▶ **Written request**
Reproduce word for word every line from the one containing "How do I perform: Click" down to the one containing "click(19, 10)", including both, and leave the pictures out of your copy.

▶ **Data shown**
- - -

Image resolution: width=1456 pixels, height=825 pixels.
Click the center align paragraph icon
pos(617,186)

- - -

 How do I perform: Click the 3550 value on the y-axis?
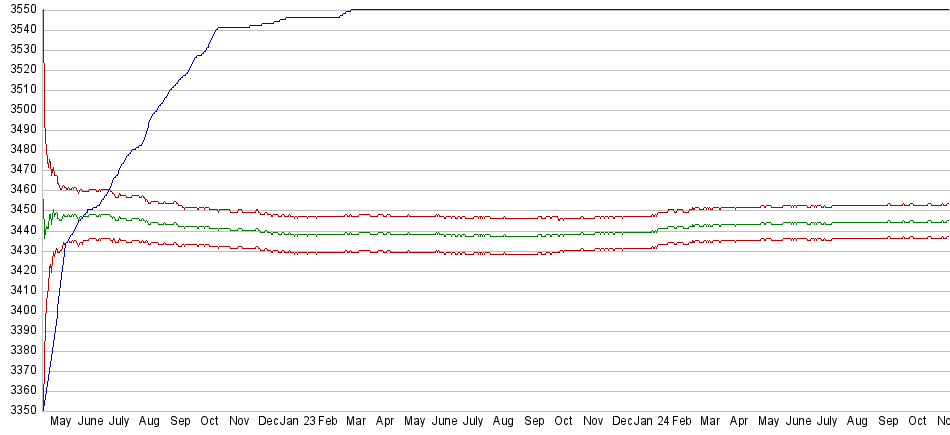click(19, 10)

- - -

▶ **Reply**
 How do I perform: Click the 3550 value on the y-axis?
click(19, 10)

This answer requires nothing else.